Private insurers pay more for services than Medicare or Medicaid. The ACA’s 80/20 rule mandates insurers to spend at least 80 percent of revenue from premi ums on healthcare. Such insurers have little incentive to keep hospital prices down, since their percentage of profit remains the same, and as service costs climb, they simply raise premiums and deductibles to maintain profit.

Between 2000 and 2019, general price inflation in the U.S. averaged 53 percent, but employee premium contributions ballooned 243 percent. New Hampshire has consistently higher premiums for large and small group markets than both the U.S. average and New England states. Witness New Hampshire property taxes attempting to keep up with health benefits for teachers and employees.

It’s not just premiums that make New Hampshire an outlier. In 2020, insurance deductibles for group markets averaged 19 percent higher than average deductibles in the U.S. Commercial insurance compensation for specialty services range 10 percent to 330 percent higher than Medicare rates. Hospitals make the best margins from elective surgical and subspecialty procedures, thus all the ads for knee replacements and heart bypass surgery. Rates for cognitive services, such as treating diabetes and preventing bypass surgery or depression via primary care or psychiatry, are reimbursed barely above the Medicare reimbursement.

Hospital multi-specialty megaliths view primary care as a “loss leader” in their financial decisions, despite primary care being recognized as the only specialty in which more practitioners improve longevity, equity and the health of a population.

Unlike other New England states, New Hampshire has no overall strategy to manage the explosion of our healthcare costs.

An ambitious interstate compact is being introduced in House Bill 353 to create a publicly funded, privately delivered healthcare program.

In lieu of single-payer, a much less ambitious HB 319 brings stakeholders together to study the kind of all-payer system that has been successful in Maryland. All-payer designates a state-authorized agency to transparently coordinate negotiation to set a uniform price for services and procedures between a hospital and all insurers, including Medicare and Medicaid. A yearly global budget is set for inpatient and outpatient services of each hospital, based on historical spending trends, with goals of limiting cost increases, disincentivizing unnecessary over-use of services, and improving health outcomes for communities served. Different hospitals might receive different rates based on hospital characteristics — a tertiary-care teaching hospital will have different costs than a 25-bed hospital in Woodsville or Berlin. The system does not determine salaries and allows for autonomy in the allocation of the global budget, as supported by robust health outcome data.

→ **PROBLEM TO SOLVE**
Rewrite the part of the passage on New Hampshire healthcare costs that begins at the words "Private insurers pay" and stops after "to maintain profit.", swapping "insurers" for "carriers" throughout.

→ **DATA SUPPLIED**

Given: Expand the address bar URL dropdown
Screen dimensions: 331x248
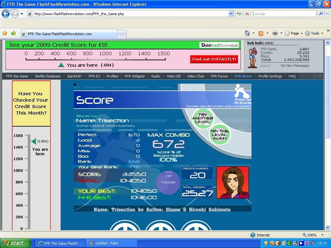Looking at the screenshot, I should [231, 14].
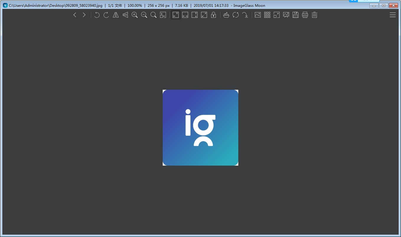Flip the image vertically

click(x=125, y=15)
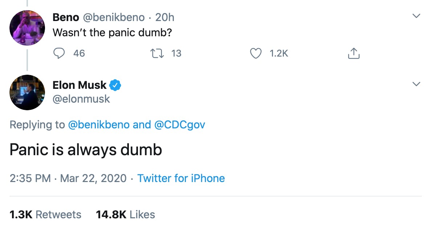Open Beno's profile picture
432x227 pixels.
(x=27, y=28)
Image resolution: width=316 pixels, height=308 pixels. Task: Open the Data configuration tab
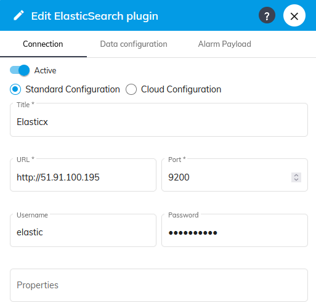point(134,44)
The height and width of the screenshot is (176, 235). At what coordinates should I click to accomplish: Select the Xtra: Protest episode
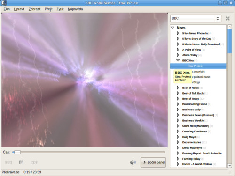(x=198, y=66)
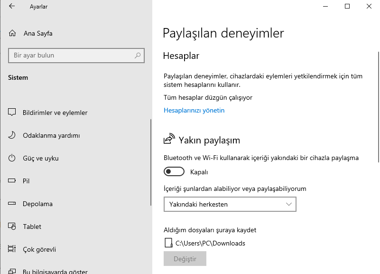The image size is (380, 274).
Task: Open Bildirimler ve eylemler settings
Action: pyautogui.click(x=55, y=113)
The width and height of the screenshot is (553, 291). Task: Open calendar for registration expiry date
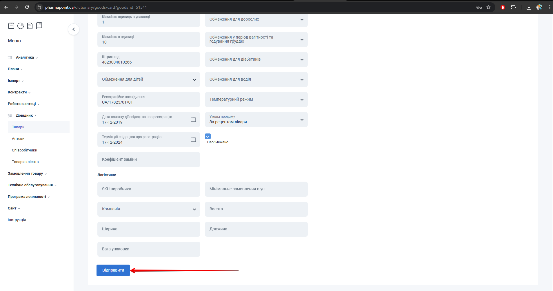193,140
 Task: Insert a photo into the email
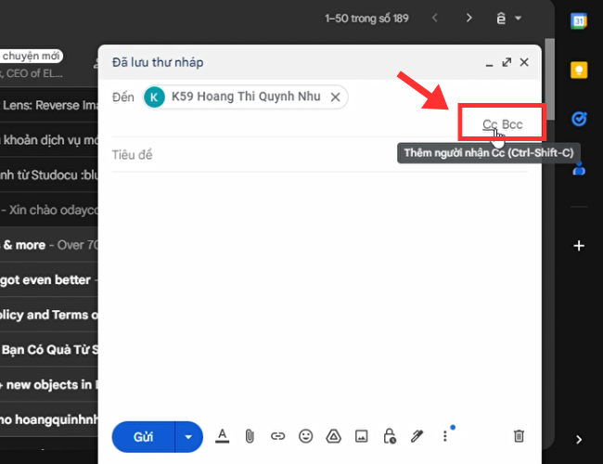point(361,435)
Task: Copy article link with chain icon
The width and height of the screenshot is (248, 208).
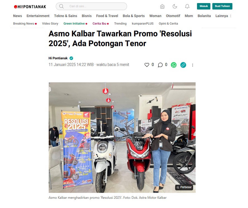Action: (183, 65)
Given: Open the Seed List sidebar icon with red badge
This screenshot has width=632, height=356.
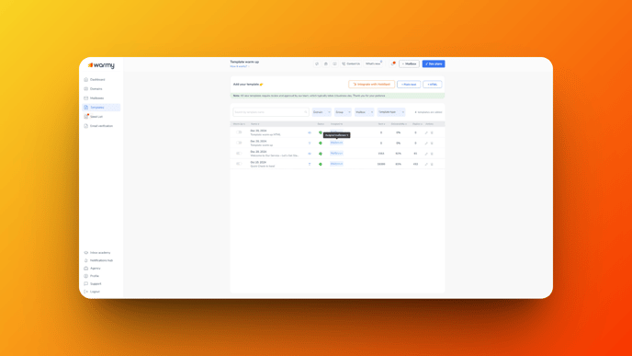Looking at the screenshot, I should tap(85, 116).

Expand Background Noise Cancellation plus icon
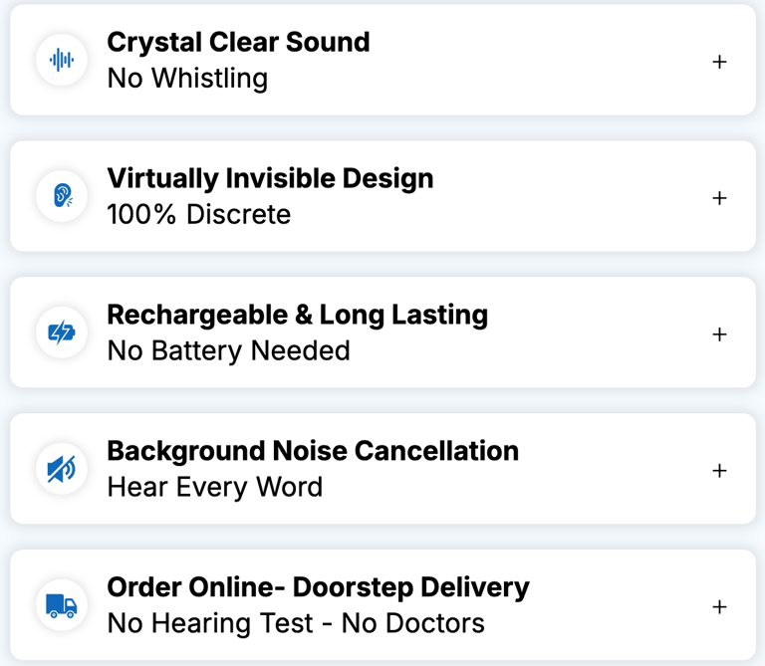[x=719, y=470]
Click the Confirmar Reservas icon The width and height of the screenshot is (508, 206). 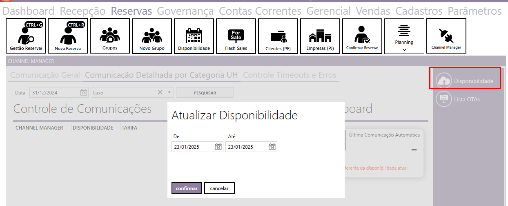click(362, 36)
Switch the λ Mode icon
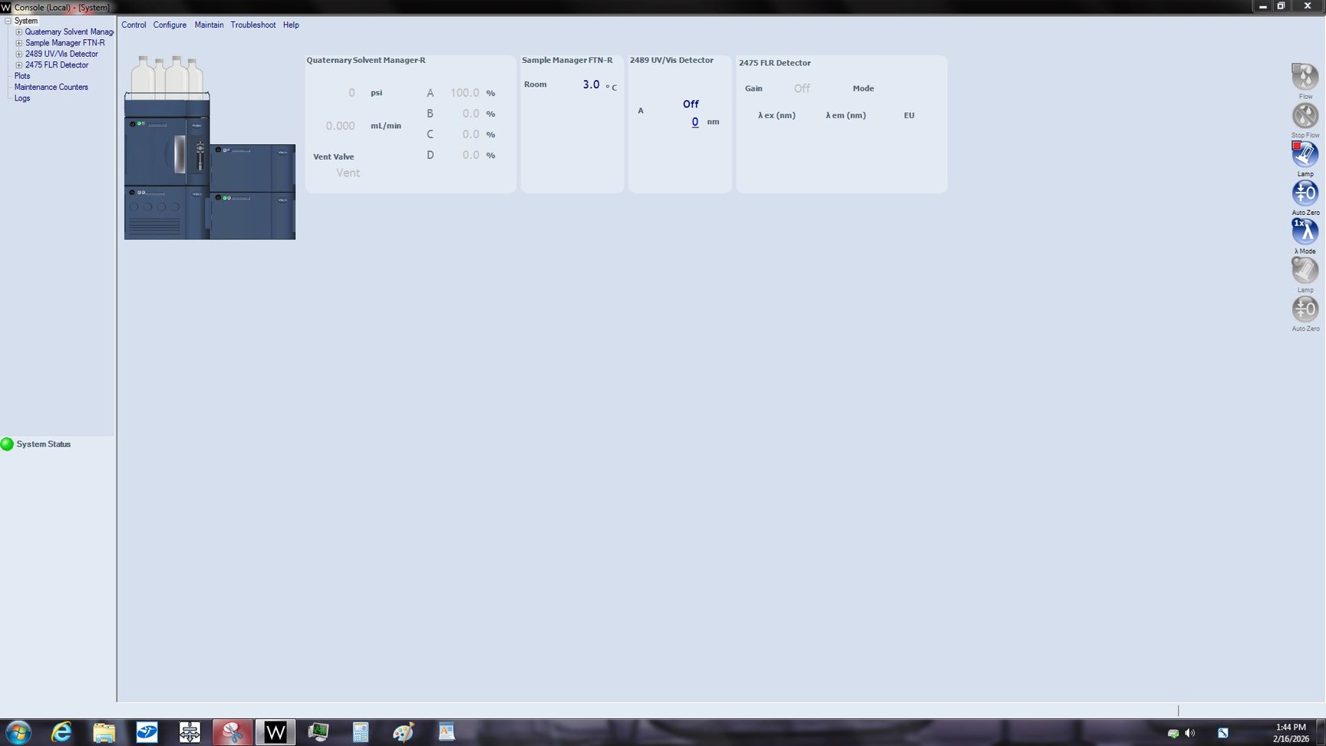The image size is (1326, 746). pos(1305,232)
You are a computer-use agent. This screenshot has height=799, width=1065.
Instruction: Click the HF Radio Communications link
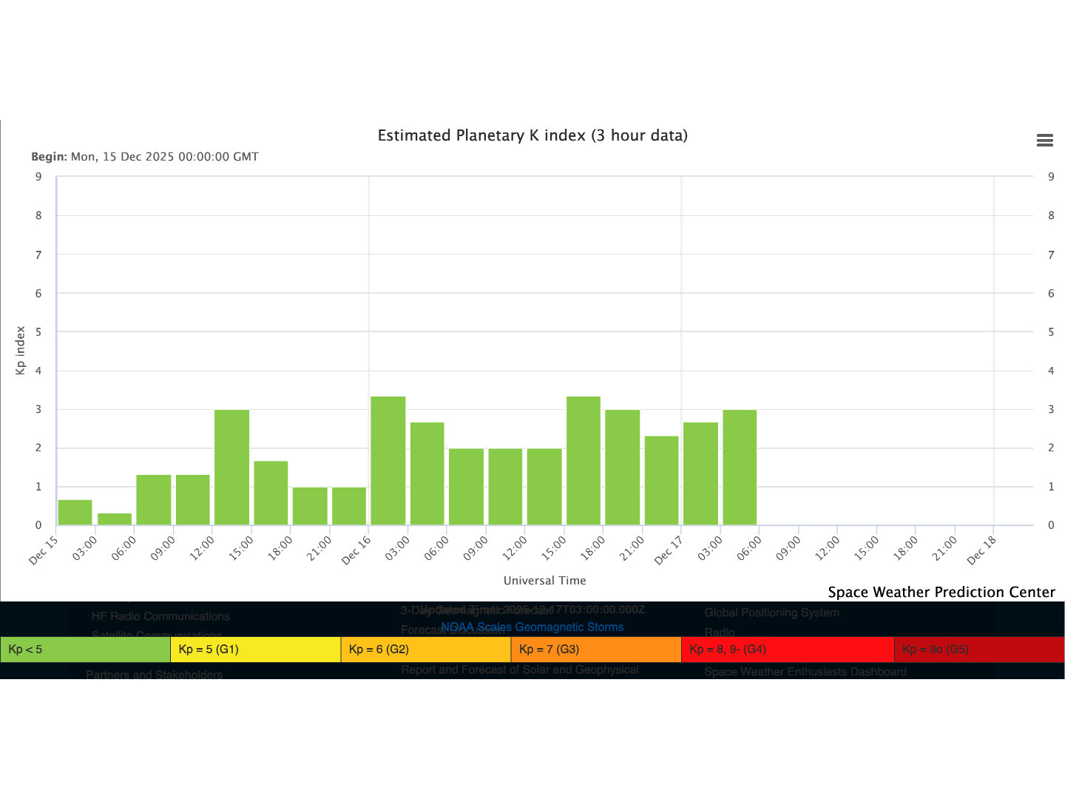[x=160, y=616]
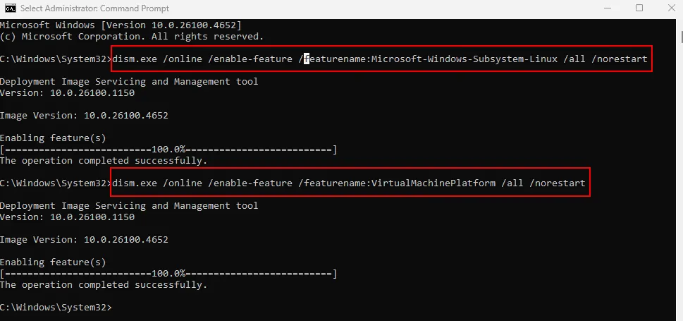Click the first "Version: 10.0.26100.1150" line

pos(67,93)
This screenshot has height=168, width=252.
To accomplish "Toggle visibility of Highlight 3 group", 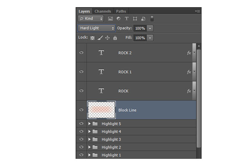I will click(81, 139).
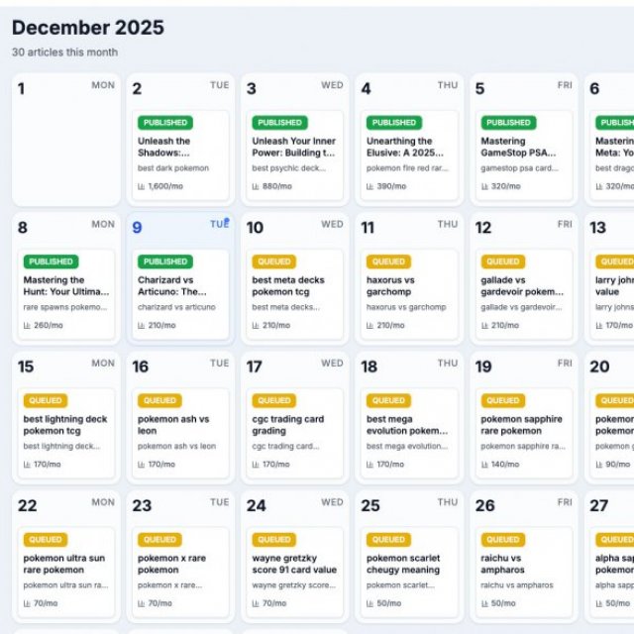Open the 'Unleash the Shadows' article card
The width and height of the screenshot is (634, 634).
click(180, 156)
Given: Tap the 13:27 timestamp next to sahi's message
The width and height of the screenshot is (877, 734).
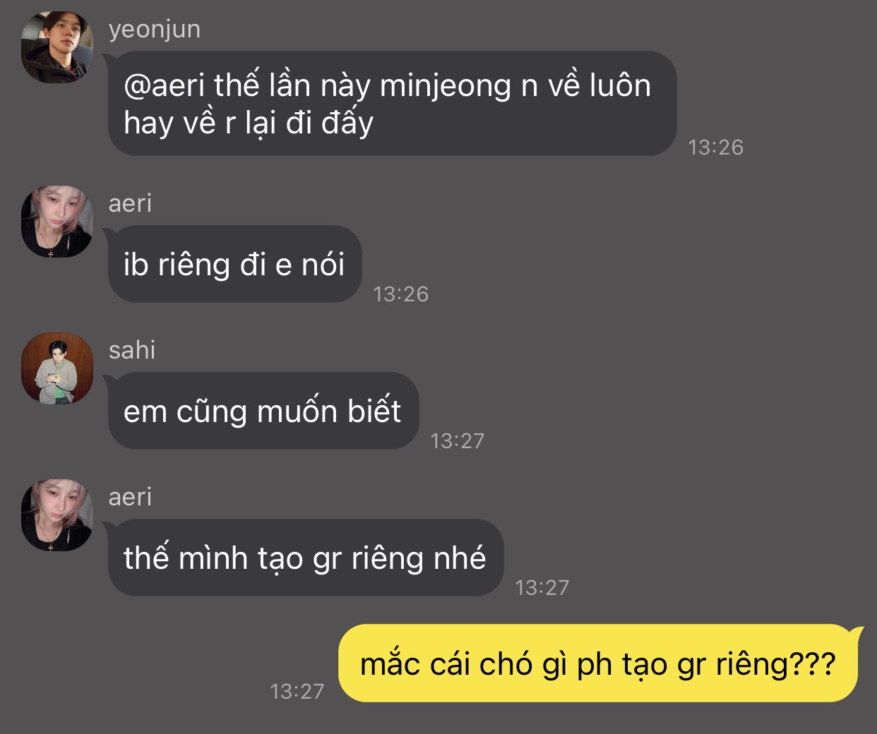Looking at the screenshot, I should 458,440.
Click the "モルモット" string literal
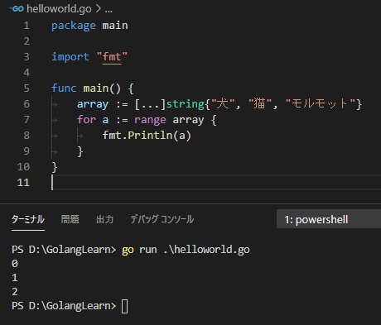The width and height of the screenshot is (381, 325). coord(321,104)
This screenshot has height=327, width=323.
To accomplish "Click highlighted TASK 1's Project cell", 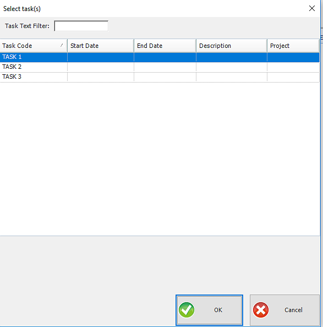I will coord(293,57).
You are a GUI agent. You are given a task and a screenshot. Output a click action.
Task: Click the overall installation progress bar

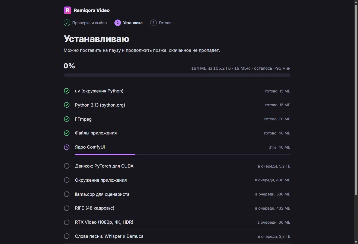point(177,75)
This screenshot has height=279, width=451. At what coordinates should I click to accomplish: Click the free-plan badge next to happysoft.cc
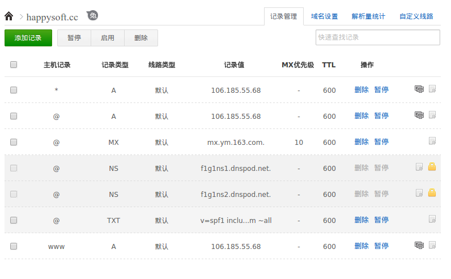point(92,16)

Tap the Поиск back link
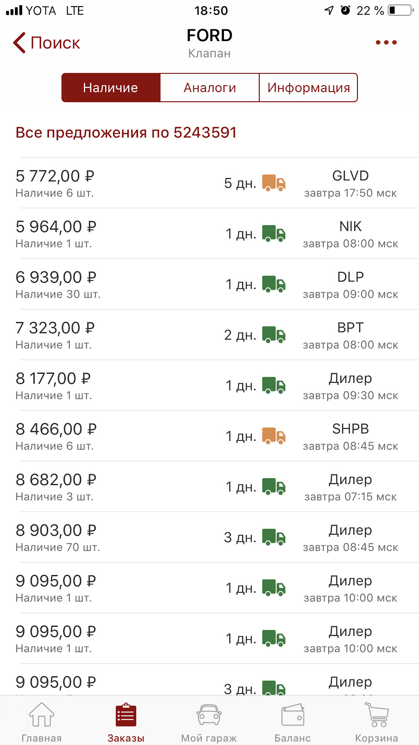pyautogui.click(x=55, y=43)
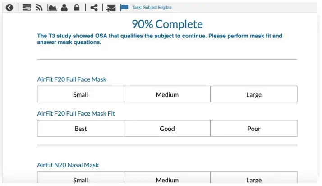Open the area chart icon
322x186 pixels.
[x=52, y=7]
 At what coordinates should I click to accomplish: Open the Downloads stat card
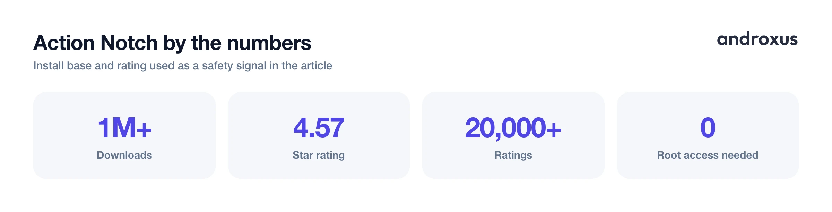124,135
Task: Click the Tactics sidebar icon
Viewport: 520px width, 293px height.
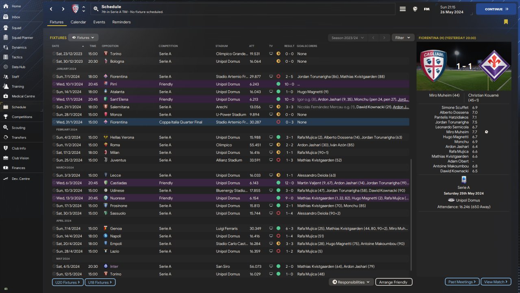Action: pos(6,57)
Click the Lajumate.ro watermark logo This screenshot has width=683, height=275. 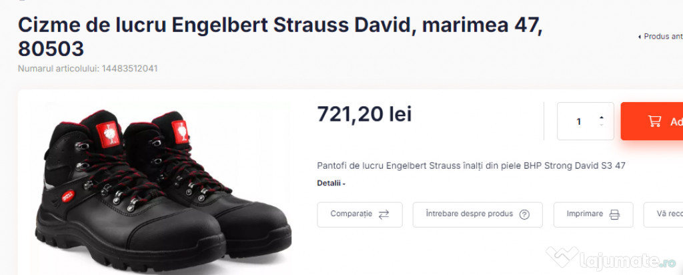tap(611, 258)
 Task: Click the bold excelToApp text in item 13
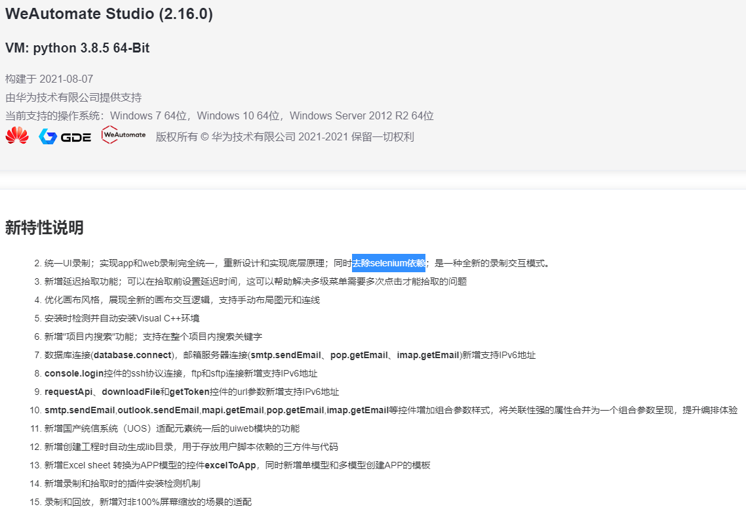[230, 465]
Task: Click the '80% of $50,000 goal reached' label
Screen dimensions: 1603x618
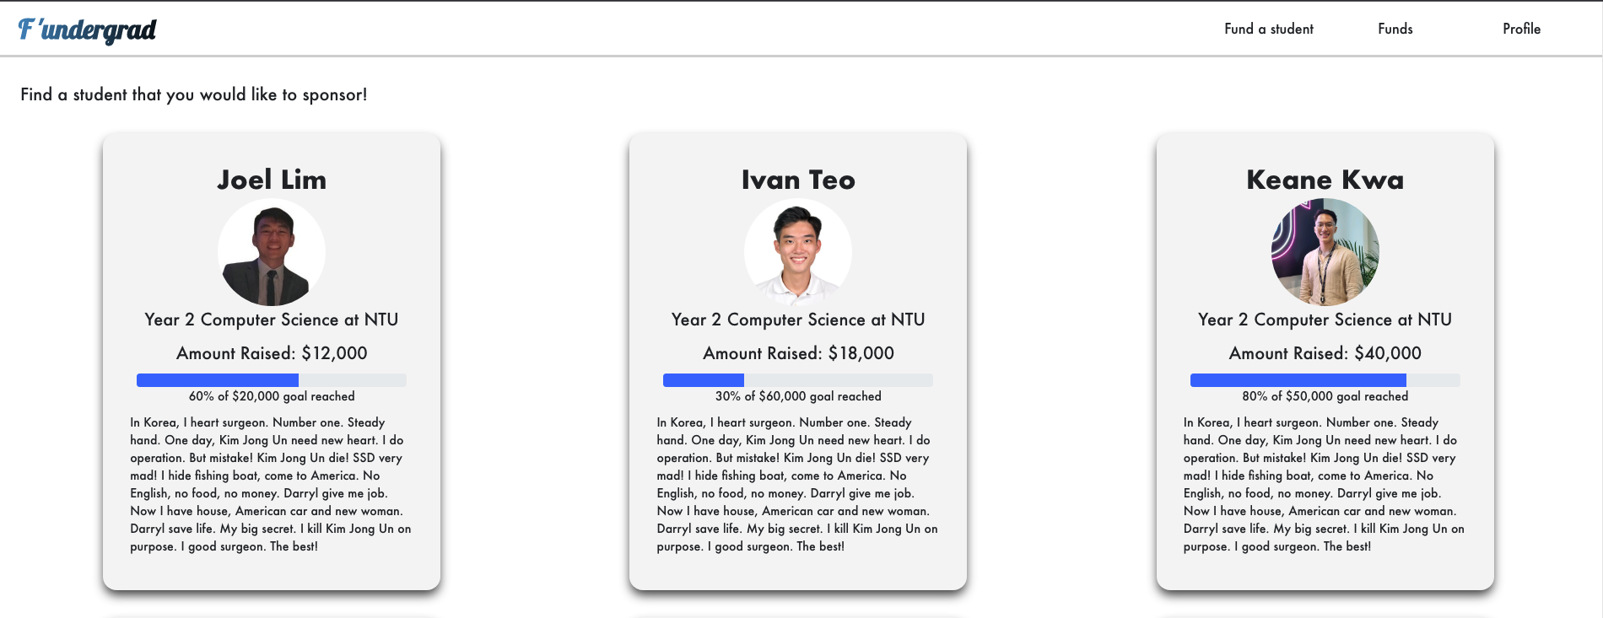Action: [1325, 396]
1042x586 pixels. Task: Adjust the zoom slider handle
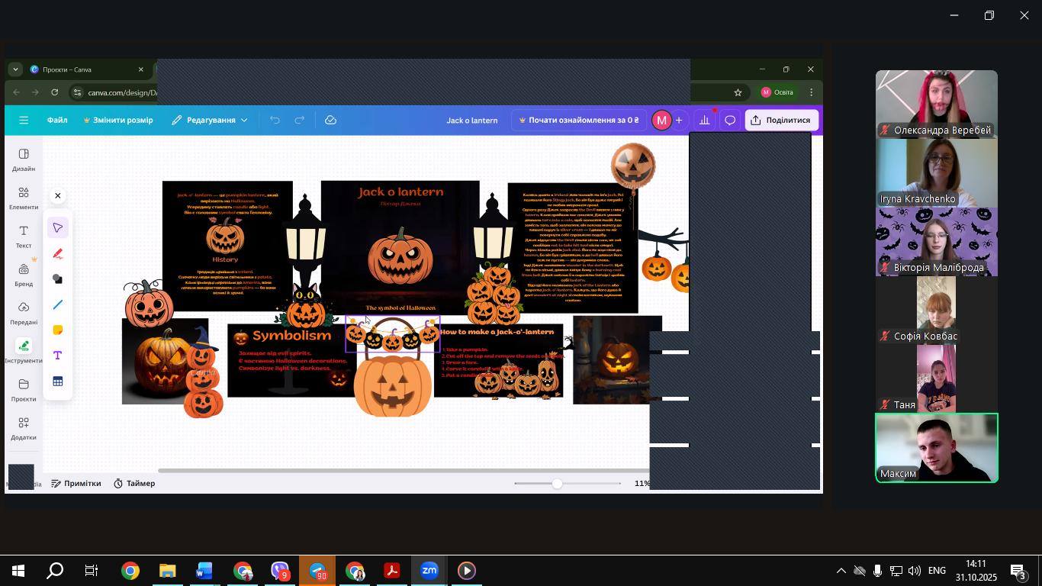[557, 484]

→ **COMPLETED TASK**
Private carriers pay more for services than Medicare or Medicaid. The ACA’s 80/20 rule mandates carriers to spend at least 80 percent of revenue from premi ums on healthcare. Such carriers have little incentive to keep hospital prices down, since their percentage of profit remains the same, and as service costs climb, they simply raise premiums and deductibles to maintain profit.